● Your goal:
The answer must consist of every line in the data below that holds the word "header".

** Opening Record extracts block **

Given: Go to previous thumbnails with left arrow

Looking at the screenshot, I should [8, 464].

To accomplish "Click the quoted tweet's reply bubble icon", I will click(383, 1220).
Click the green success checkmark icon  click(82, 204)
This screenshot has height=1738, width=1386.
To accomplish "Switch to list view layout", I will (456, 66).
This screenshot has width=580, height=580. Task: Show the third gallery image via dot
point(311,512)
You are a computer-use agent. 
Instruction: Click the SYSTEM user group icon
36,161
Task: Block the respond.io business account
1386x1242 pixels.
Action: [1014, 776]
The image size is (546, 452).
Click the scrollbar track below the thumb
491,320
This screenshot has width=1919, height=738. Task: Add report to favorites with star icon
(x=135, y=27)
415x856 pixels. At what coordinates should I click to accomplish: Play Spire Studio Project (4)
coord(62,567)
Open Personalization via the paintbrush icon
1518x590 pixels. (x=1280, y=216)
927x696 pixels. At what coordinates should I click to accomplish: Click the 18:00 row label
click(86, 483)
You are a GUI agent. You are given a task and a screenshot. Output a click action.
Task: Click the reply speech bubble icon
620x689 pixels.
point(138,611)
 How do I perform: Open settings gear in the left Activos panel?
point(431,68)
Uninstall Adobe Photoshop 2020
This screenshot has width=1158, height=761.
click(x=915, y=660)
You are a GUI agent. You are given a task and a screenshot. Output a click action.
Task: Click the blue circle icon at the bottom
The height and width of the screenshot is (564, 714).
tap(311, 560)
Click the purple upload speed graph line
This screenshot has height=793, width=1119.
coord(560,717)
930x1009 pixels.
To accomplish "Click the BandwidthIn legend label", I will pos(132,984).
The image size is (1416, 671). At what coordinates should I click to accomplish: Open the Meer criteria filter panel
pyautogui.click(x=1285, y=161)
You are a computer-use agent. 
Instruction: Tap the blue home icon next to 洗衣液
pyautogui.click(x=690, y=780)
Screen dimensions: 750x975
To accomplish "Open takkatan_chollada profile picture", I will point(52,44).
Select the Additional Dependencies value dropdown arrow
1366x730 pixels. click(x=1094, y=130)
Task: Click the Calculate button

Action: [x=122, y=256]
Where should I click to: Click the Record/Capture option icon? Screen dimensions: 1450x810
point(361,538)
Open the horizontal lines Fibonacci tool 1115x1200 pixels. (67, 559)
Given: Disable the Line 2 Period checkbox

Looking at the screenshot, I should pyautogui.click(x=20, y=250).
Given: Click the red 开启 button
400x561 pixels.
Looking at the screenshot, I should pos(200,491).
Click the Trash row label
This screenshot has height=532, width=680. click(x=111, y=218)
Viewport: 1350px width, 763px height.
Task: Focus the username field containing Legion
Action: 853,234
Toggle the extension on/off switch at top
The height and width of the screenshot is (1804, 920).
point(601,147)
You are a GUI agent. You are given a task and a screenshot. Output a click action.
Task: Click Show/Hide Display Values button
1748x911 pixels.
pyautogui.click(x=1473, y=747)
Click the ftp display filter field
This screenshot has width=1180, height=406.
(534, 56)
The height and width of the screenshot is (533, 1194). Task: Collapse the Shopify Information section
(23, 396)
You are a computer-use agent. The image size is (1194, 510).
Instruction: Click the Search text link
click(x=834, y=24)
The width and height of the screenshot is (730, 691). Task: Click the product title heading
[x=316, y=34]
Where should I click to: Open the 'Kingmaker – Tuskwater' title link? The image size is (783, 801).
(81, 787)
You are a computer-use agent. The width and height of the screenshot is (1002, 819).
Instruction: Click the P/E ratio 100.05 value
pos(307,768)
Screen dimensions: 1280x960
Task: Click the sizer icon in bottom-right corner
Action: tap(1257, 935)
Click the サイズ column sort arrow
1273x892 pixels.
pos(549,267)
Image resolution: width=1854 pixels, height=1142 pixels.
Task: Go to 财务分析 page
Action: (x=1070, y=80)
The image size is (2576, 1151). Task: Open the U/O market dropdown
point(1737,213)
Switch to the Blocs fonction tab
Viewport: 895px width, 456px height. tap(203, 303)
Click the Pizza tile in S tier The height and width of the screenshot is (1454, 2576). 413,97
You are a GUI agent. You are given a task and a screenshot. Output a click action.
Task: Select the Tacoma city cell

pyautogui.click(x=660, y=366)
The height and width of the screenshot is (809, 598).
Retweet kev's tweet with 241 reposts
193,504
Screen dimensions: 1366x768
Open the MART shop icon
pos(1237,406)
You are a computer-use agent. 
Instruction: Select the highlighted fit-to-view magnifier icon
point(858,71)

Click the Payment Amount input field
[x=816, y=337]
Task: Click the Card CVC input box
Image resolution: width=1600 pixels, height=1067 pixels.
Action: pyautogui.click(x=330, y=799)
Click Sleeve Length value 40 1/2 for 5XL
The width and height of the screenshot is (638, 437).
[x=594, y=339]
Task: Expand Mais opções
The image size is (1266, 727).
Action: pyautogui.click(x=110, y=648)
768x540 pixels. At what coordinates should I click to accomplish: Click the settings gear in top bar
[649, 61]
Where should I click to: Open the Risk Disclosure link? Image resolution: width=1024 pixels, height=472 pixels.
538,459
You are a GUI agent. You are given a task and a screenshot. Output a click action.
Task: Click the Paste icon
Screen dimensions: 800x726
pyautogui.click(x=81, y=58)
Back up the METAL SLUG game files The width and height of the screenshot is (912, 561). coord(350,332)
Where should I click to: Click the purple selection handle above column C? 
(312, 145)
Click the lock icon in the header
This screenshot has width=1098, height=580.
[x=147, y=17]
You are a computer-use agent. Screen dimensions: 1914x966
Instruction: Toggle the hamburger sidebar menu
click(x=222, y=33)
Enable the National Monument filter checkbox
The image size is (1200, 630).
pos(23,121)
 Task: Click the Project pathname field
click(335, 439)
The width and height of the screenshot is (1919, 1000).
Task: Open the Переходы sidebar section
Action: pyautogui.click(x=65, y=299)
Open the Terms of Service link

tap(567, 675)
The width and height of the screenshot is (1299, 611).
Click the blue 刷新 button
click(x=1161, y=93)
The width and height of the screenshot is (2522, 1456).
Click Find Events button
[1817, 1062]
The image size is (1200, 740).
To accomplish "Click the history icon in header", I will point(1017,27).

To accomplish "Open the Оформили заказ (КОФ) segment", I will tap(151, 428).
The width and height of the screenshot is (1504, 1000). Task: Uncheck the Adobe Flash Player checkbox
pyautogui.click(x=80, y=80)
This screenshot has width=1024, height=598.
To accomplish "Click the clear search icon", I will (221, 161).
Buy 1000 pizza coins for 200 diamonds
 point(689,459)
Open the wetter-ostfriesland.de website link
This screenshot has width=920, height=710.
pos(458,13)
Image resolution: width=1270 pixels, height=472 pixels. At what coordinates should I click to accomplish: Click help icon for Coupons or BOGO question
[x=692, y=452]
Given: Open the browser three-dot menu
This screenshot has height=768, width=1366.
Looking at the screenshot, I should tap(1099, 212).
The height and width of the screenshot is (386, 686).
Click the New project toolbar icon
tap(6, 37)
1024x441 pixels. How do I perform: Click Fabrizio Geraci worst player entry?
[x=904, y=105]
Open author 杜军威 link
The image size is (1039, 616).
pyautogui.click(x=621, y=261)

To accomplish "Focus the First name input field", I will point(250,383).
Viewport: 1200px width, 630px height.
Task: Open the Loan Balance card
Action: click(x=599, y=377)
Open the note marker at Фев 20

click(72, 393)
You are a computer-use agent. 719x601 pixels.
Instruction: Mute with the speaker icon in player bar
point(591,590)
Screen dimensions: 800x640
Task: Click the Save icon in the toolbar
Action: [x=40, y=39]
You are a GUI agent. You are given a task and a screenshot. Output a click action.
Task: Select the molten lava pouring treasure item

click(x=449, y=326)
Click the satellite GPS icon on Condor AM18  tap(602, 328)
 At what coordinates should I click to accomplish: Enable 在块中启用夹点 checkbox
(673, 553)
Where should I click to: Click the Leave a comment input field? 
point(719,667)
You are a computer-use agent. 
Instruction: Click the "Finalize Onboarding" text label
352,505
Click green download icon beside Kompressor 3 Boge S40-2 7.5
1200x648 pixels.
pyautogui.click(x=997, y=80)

** Closing Record extracts block **

● Solution to this task:
Click the lock icon in the header
To accomplish "Click the history icon in header", I will point(1017,27).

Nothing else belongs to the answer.